L’autre propose au chercheur de participer à des groupes engagés dans des actions d’éducation, de formation et d’enseignement, de développer ensemble une recherche qui produit à partir des points de vue différents, une action qui répond aux attentes des différents acteurs impliqués et une formalisation de l’expérience conduite à des fins de diffusion. L’activité de recherche se décide au niveau du groupe de base formé des différents acteurs de la situation et en fonction d’une négociation entre les différents partenaires ; le premier objectif est une réponse aux difficultés rencontrées sur le terrain par une co-formation des partenaires, le second objectif est la co-production d’un protocole de recherche qui permette de mettre à l’épreuve les études produites sur le terrain dans d’autres situations en vue de la production d’une thèse sur le critère ou les critères pertinents que le résultat du premier objectif a explicité.

Les deux modèles présentent des choix différents tant au plan juridique qu’au plan pragmatique.

Dans un cas, l’obligation est dépendante d’un contrat extérieur à la situation qu’elle soit dépendante de la commande privée ou publique. La pratique correspond à l’activité des agents de la situation à étudier un groupe social donné, celui des chercheurs.

Dans l’autre cas, la finalité est décidée par les acteurs qui s’associent pour résoudre un problème localisé dans lequel ils sont impliqués à différents niveaux. Elle est de produire un protocole commun de recherche à partir de l’analyse de cette situation. Il permet la production d’un protocole de recherche à l’ensemble des partenaires dans une pratique de la co formation. Il est à la base d’une thèse à venir.

La fécondité de l’approche en termes de règles juridiques et pragmatiques est ainsi mise en évidence car elle montre que le traitement de la situation de l’enseignant-chercheur nécessite un choix entre une situation asymétrique entre le chercheur et le public avec lequel il travaille ou une situation symétrique entre le chercheur et les autres acteurs de la situation étudiée à la fois au niveau du contrat tacite ou explicite qui sous tend l’action et au niveau de l’argumentation développée entre les parties. Dans les deux cas, elle souligne la place que le pôle « formation » occupe dans le statut du chercheur, permet une analyse des formes de partenariats entre l’université et les administrations publiques et privées, les sites de production et les organisations politiques et enfin, clarifie l’utilisation du terme autonomie à propos des universités, dans le cadre des grandes orientations de la Communauté Européenne.

Cependant, une fois qu’il est reconnu chercheur, le statut de l’enseignant à l’université va varier suivant les états. Ainsi, au Canada le professeur est professeur de l’Université qui l’accueille alors qu’en France il est professeur des Universités.

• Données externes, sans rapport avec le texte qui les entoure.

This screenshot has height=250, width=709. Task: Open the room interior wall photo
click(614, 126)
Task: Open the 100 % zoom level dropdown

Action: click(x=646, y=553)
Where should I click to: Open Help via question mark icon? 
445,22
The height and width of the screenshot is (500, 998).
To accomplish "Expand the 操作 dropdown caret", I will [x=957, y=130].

« Il est clair que les universitaires français sont un cas extrême des processus de dissociation, des itinéraires de formation constitutifs de l’identité sociale à long terme. Une brève étude comparative montre qu’il n’y pas d’équivalent de cette diversité ailleurs, d’où beaucoup d’incompréhension dans les coopérations internationales françaises » (Charles, 1998, p.159). Ce constat sociologique et les différents statuts des enseignants universitaires dans les différents pays de la francophonie rendent difficile l’élaboration d’un code des devoirs qui régit le comportement professionnel et qui tend à créer un état d’esprit partagé par les membres de la profession.

L’article 3 du décret du 6 juin 1984, modifié par le décret de juillet 1987, dans le chapitre « Droits et Obligations » , énonce le statut de fonctionnaire qui concourt « à l’accomplissement des missions du service public de l’enseignement supérieur, définies par la loi du 26 janvier 1984 ».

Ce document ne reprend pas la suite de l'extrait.